> EXERCISE PROMPT
Could you reproduce, exactly and alone, the lines running from the one with "Click the '1 điểm' label on question 1" to the end of the data below?

> DATA RECORDS
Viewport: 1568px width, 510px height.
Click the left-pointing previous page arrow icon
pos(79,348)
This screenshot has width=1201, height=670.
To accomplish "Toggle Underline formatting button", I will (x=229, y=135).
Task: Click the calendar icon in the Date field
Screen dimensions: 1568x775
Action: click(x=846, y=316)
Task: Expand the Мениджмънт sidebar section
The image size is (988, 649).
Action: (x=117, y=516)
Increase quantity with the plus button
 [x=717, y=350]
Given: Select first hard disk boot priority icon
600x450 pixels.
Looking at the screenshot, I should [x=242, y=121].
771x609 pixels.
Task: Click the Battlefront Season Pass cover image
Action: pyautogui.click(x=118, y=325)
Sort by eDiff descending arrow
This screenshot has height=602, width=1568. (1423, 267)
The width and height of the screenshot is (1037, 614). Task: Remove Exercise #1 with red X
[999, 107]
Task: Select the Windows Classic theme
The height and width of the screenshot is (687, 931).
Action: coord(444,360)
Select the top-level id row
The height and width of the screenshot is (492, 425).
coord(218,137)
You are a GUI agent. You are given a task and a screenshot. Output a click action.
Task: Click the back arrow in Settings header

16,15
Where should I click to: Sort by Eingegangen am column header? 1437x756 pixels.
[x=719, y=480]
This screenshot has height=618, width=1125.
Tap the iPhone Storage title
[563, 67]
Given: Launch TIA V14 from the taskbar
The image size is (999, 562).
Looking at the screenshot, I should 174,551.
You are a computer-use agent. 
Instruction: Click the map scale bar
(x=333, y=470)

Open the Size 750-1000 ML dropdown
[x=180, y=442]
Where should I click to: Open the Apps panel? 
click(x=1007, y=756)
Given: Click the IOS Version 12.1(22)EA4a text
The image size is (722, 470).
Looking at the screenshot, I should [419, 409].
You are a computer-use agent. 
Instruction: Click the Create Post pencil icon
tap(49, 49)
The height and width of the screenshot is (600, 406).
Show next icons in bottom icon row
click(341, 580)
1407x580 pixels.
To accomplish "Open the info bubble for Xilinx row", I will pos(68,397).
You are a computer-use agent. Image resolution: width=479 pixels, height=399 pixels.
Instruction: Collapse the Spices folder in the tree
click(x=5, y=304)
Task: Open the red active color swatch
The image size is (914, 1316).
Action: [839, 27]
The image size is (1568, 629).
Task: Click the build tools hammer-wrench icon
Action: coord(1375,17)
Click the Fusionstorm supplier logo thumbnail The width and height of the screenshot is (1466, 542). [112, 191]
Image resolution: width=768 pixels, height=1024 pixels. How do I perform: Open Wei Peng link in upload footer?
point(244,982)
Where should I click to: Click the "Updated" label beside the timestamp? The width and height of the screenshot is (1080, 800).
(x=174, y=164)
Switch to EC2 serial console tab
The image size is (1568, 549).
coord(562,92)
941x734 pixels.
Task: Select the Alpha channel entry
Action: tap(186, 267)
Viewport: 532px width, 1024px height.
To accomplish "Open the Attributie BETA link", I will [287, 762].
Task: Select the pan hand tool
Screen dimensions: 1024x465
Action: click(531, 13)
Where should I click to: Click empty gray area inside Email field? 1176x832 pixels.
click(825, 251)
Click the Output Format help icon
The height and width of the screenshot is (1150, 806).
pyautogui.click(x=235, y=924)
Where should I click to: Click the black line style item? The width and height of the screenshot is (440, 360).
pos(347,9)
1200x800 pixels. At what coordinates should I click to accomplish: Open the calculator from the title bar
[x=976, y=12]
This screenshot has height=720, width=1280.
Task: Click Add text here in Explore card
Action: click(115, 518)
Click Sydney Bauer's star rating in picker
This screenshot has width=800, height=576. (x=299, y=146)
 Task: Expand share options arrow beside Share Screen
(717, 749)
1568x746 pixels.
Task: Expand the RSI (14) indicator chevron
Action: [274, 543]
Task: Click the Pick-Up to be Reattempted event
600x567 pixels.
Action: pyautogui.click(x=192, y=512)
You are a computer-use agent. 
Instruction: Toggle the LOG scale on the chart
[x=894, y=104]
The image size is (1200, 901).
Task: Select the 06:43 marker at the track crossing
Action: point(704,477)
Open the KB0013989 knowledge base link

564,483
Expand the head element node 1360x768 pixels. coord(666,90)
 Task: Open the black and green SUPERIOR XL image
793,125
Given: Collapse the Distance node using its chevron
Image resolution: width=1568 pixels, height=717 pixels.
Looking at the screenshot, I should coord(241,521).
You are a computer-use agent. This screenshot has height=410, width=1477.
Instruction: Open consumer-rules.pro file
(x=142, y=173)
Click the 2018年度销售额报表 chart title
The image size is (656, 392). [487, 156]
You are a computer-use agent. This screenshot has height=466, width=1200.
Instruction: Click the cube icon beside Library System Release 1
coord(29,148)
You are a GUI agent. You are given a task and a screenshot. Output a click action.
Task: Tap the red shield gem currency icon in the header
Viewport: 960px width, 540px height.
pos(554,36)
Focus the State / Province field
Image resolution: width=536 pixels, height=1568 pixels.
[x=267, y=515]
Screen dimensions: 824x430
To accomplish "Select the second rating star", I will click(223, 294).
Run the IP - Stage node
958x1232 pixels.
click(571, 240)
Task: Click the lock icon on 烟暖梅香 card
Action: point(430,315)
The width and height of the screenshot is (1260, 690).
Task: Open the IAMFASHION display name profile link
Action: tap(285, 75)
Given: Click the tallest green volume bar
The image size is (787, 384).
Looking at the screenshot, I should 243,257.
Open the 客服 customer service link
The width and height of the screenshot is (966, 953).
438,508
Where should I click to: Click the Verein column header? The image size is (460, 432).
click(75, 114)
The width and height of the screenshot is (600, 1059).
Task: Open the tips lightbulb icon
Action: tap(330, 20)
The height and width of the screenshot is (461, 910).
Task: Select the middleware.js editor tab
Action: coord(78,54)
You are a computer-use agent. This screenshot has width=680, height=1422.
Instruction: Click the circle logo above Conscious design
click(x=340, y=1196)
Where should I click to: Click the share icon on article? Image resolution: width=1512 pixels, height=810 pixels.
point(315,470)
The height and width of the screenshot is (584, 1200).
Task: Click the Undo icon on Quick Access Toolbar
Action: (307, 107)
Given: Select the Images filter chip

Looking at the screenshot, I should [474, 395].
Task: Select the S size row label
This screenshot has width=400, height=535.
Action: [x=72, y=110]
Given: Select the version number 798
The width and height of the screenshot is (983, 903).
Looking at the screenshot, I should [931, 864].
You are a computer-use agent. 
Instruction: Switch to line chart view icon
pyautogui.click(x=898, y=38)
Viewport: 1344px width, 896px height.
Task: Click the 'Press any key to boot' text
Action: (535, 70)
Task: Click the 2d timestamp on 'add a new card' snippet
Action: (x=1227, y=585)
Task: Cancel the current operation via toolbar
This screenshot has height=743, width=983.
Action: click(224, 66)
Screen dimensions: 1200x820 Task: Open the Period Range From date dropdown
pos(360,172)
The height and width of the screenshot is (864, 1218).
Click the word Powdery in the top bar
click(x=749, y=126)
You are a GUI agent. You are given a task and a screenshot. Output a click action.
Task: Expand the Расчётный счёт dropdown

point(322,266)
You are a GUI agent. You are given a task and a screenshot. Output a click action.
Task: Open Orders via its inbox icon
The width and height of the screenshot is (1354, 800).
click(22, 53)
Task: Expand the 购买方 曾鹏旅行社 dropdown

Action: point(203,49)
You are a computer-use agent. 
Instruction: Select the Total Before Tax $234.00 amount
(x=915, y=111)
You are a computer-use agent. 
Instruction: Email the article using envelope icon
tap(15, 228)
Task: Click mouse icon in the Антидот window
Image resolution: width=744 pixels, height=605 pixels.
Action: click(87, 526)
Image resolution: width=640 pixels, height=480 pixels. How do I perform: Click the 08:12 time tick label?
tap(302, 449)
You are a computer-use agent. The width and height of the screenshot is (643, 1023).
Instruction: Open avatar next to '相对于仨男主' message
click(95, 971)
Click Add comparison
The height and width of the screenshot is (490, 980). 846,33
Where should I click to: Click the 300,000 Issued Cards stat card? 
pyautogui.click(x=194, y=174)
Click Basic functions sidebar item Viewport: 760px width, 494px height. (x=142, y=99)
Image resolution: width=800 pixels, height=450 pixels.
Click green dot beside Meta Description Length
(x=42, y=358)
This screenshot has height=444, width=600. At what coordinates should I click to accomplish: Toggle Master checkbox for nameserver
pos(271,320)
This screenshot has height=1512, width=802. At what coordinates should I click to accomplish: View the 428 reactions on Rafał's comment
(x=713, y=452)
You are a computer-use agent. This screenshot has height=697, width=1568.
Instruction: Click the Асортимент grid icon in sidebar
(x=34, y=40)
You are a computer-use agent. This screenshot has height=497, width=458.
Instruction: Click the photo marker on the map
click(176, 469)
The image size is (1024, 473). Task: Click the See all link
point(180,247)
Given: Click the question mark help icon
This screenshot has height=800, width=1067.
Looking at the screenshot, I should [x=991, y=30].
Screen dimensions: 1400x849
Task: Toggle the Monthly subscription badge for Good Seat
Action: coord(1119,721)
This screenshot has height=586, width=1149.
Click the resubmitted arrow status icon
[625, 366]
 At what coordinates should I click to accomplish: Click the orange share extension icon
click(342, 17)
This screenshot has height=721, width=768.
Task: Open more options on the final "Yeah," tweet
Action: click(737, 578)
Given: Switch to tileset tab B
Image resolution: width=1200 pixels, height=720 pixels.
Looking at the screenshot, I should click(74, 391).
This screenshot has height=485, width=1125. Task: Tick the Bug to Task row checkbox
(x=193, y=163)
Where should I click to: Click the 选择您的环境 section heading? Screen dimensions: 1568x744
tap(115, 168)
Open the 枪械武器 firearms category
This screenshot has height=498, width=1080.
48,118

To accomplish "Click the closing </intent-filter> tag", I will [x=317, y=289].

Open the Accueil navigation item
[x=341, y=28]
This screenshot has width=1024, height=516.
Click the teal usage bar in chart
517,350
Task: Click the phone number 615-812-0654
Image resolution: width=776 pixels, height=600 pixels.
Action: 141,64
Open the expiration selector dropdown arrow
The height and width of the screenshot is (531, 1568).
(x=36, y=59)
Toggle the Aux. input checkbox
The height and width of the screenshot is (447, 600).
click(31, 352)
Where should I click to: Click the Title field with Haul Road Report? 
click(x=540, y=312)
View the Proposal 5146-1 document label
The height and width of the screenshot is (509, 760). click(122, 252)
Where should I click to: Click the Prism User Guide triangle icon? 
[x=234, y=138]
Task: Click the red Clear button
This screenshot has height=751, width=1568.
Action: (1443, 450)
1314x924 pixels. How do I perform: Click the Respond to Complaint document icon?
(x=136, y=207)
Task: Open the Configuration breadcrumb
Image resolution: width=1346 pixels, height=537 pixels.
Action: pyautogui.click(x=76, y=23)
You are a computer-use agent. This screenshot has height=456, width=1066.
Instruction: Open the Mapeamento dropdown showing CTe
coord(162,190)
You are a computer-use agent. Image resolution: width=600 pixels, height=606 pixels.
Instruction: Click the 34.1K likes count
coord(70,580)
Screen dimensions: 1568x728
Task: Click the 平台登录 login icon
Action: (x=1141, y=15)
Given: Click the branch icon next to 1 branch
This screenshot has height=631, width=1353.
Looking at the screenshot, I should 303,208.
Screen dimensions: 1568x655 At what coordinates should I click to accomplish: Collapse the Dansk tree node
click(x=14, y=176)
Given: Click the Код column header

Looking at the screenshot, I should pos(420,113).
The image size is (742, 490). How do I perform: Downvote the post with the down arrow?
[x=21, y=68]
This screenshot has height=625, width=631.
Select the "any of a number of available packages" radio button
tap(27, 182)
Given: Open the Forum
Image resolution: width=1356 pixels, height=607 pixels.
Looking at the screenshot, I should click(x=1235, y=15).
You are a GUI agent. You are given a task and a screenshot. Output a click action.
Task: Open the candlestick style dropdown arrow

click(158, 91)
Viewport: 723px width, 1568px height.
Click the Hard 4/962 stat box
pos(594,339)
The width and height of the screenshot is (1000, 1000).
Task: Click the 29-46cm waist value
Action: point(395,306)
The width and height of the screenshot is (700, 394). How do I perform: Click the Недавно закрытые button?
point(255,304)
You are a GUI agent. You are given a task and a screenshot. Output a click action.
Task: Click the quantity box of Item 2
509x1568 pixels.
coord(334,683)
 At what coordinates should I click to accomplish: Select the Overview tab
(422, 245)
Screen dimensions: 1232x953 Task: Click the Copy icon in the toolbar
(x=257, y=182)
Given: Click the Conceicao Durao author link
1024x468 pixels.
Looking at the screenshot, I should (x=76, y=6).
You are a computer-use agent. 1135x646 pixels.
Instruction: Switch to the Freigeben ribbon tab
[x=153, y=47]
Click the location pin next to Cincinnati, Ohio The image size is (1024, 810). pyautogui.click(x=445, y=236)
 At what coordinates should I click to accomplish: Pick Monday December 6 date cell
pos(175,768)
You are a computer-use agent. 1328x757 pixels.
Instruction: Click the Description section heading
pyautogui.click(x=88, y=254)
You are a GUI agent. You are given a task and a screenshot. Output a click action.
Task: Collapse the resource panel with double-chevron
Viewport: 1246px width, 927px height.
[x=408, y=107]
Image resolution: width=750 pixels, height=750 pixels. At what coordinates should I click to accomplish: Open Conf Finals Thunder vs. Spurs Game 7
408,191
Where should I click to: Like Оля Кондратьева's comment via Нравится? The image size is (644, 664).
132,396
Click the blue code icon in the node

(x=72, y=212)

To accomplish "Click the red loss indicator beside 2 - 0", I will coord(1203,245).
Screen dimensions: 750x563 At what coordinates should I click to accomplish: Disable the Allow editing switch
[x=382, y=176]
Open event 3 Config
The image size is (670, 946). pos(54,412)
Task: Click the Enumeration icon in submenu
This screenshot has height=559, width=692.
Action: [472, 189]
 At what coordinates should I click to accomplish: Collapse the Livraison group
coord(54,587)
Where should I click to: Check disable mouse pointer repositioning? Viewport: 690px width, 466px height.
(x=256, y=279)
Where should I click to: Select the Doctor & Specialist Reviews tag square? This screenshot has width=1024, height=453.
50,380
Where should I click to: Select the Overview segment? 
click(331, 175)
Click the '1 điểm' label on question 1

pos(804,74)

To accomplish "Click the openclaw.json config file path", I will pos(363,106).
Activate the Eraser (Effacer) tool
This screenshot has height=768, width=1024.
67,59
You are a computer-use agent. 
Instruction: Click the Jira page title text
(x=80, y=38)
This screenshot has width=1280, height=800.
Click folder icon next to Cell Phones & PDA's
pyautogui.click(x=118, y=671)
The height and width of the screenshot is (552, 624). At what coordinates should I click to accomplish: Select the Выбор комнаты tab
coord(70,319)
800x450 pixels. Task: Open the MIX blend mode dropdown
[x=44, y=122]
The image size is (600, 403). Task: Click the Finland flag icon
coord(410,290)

> EXERCISE RESULT
Click the '1 điểm' label on question 1

pos(804,74)

To accomplish "Click the openclaw.json config file path", I will pos(363,106).
Activate the Eraser (Effacer) tool
This screenshot has height=768, width=1024.
67,59
You are a computer-use agent. 
Instruction: Click the Jira page title text
(x=80, y=38)
This screenshot has width=1280, height=800.
Click folder icon next to Cell Phones & PDA's
pyautogui.click(x=118, y=671)
The height and width of the screenshot is (552, 624). At what coordinates should I click to accomplish: Select the Выбор комнаты tab
coord(70,319)
800x450 pixels. Task: Open the MIX blend mode dropdown
[x=44, y=122]
The image size is (600, 403). Task: Click the Finland flag icon
coord(410,290)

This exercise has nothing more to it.